Consumir menos sal y más potasio salvaría millones de vidas

Consumir menos sal y más potasio salvaría millones de vidasCuando se hace referencia a los hábitos dañinos solemos pensar en el consumo de sustancias como el alcohol y las drogas o la costumbre de fumar. Sin embargo, en realidad estamos llenos de hábitos que pueden ser potencialmente dañinos para nuestra salud, sobre todo los que están relacionados con nuestra dieta cotidiana.

De hecho, la tendencia a comer alimentos ricos en sal y azúcar es un hábito dañino que puede potenciar la aparición de múltiples enfermedades, desde la diabetes hasta la hipertensión o la aparición de un ictus. Es por eso que la Fundación Española del Corazón afirma que si reducimos a la mitad el consumo cotidiano de sal podríamos obtener los mismos beneficios que alcanzan los fumadores que dejan el tabaco.

Según lo establecido por la Organización Mundial de la Salud, la cantidad de sal cotidiana no debe superar los 6 gramos. Desgraciadamente, esta cifra está muy alejada de la realidad ya que se conoce que como promedio, en todo el mundo el consumo de sal oscila entre 10 y 12 gramos diarios. ¡El doble de lo recomendado!

El problema radica en que casi todos los alimentos pre elaborados que compramos en los supermercados contienen mucha sal, si a esto le añadimos la sal que le añadimos a los alimentos que cocinamos, no es de extrañar que se supere el nivel aconsejado.

La sal es la principal responsable del desarrollo de la hipertensión y las enfermedades cardiovasculares.
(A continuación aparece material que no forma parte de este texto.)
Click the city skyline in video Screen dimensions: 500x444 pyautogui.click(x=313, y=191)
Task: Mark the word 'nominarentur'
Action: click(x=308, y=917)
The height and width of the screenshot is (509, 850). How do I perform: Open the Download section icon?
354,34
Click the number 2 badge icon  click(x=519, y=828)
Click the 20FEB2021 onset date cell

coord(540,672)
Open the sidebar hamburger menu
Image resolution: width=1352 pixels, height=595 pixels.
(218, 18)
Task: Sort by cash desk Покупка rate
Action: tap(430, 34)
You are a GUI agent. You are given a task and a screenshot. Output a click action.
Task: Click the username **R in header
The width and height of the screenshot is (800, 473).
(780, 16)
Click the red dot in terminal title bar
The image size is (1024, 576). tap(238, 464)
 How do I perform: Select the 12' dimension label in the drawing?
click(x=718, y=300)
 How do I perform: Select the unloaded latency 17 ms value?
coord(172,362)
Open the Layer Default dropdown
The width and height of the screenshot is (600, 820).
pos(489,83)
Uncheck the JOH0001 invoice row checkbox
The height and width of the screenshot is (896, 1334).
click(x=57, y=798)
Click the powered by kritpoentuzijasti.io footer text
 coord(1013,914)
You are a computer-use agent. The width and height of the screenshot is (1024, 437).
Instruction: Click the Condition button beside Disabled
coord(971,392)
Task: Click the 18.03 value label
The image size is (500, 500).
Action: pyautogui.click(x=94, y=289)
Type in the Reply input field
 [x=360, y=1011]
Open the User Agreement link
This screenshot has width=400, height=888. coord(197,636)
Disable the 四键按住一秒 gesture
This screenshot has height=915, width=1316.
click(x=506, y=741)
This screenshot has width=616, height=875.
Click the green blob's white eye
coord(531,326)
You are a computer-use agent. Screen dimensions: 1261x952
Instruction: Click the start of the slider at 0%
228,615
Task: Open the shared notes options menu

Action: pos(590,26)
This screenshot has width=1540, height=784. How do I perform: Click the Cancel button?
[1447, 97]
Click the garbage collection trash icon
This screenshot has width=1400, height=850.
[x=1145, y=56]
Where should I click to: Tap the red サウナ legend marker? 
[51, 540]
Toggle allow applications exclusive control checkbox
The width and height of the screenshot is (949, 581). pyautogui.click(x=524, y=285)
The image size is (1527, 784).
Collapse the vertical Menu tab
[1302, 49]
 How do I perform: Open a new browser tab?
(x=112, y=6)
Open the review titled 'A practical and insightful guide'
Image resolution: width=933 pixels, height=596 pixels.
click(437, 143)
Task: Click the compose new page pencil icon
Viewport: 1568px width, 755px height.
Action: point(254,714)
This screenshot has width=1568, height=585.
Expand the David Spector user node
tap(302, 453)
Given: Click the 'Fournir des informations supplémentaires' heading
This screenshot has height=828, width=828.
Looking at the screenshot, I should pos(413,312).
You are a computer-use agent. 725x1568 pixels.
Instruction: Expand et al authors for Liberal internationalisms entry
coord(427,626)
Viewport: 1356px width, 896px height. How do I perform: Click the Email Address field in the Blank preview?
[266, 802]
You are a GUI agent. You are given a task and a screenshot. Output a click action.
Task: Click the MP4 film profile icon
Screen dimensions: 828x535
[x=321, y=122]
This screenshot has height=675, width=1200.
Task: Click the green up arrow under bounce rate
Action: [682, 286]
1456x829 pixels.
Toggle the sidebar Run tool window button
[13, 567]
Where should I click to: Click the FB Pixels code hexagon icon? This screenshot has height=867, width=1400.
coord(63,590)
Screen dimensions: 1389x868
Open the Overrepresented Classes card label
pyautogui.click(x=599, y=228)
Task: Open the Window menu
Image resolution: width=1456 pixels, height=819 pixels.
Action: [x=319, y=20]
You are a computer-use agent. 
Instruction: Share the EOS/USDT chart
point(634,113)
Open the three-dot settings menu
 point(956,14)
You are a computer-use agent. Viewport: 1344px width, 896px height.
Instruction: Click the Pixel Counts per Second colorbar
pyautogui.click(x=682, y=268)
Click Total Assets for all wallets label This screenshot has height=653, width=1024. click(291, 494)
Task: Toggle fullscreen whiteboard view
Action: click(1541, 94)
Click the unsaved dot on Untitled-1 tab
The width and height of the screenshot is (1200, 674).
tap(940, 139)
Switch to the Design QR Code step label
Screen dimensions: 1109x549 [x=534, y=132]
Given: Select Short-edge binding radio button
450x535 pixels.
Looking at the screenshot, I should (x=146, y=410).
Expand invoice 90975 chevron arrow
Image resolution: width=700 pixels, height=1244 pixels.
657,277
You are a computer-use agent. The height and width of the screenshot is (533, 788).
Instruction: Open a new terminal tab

Por esta razón es imprescindible consumir menos sal y aumentar la ingesta de otros minerales, como por ejemplo, el potasio, que favorece la salud cardiovascular y ayuda a prevenir muchas enfermedades. De hecho, se calcula que reduciendo drásticamente el consumo de sal y añadiendo más potasio a la dieta, se podrían evitar millones de muertes cada año.

Recuerda que los alimentos procesados, como los embutidos, las carnes, las papas fritas… son ricos en sal por lo que deberíamos evitarlos. Por otra parte, el potasio se encuentra fundamentalmente en las frutas y verduras frescas, como las bananas, las patatas y las legumbres.